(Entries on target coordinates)
————
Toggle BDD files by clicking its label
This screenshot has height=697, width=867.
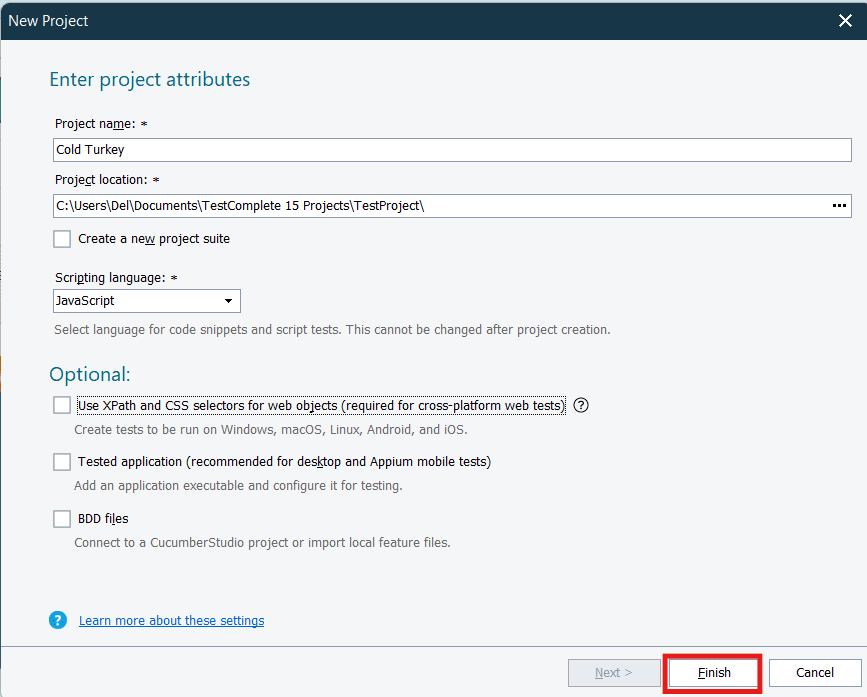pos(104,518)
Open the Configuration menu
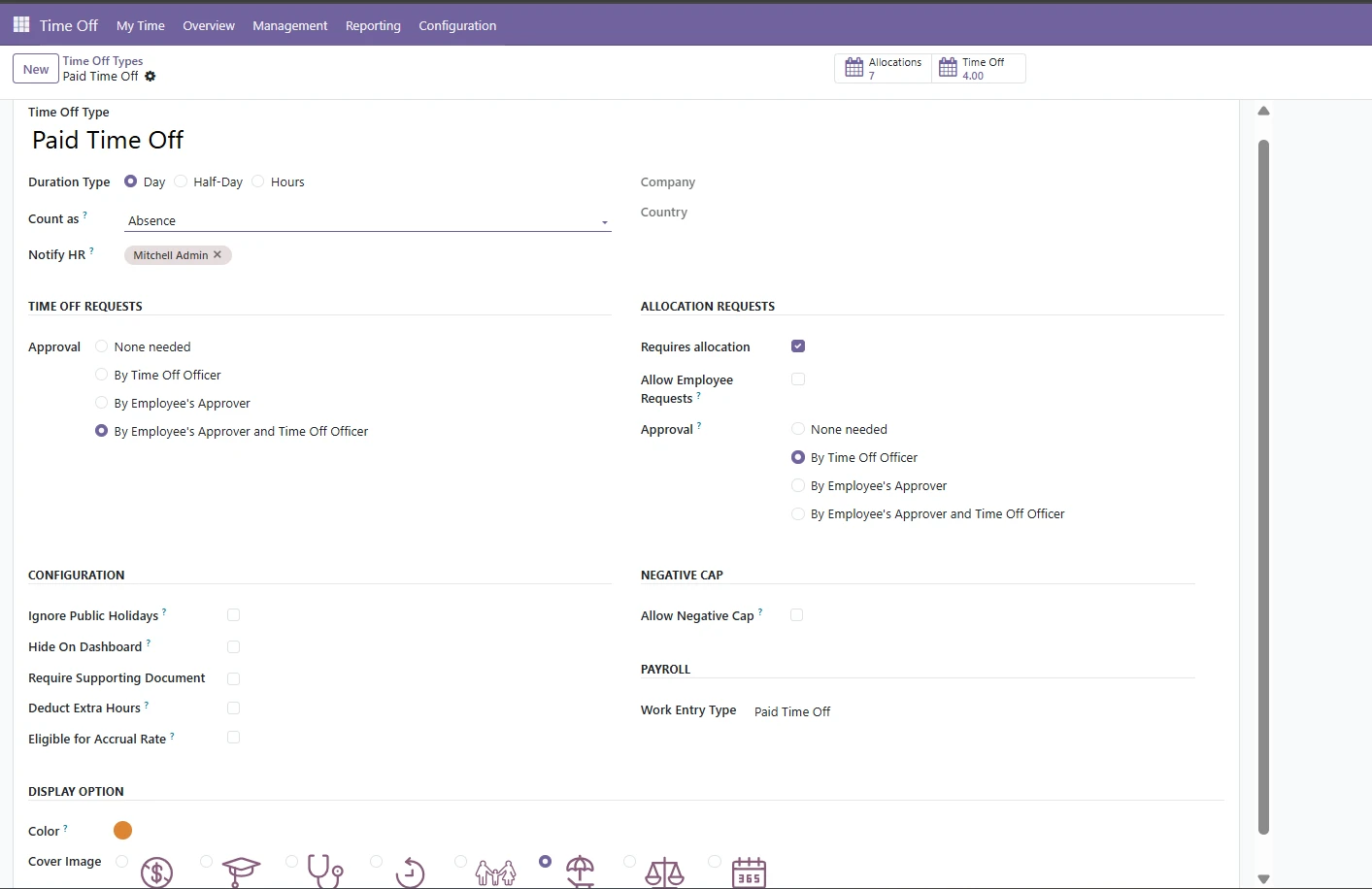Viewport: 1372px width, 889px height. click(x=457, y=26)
————
*What this task involves*.
Put each line of the listing above into a JSON list of strings, one string per line, skipping blank lines and omitting the pictures.

*The reply*.
[
  "Toggle BDD files by clicking its label",
  "This screenshot has height=697, width=867.",
  "pos(104,518)",
  "Open the Configuration menu",
  "Viewport: 1372px width, 889px height. click(x=457, y=26)"
]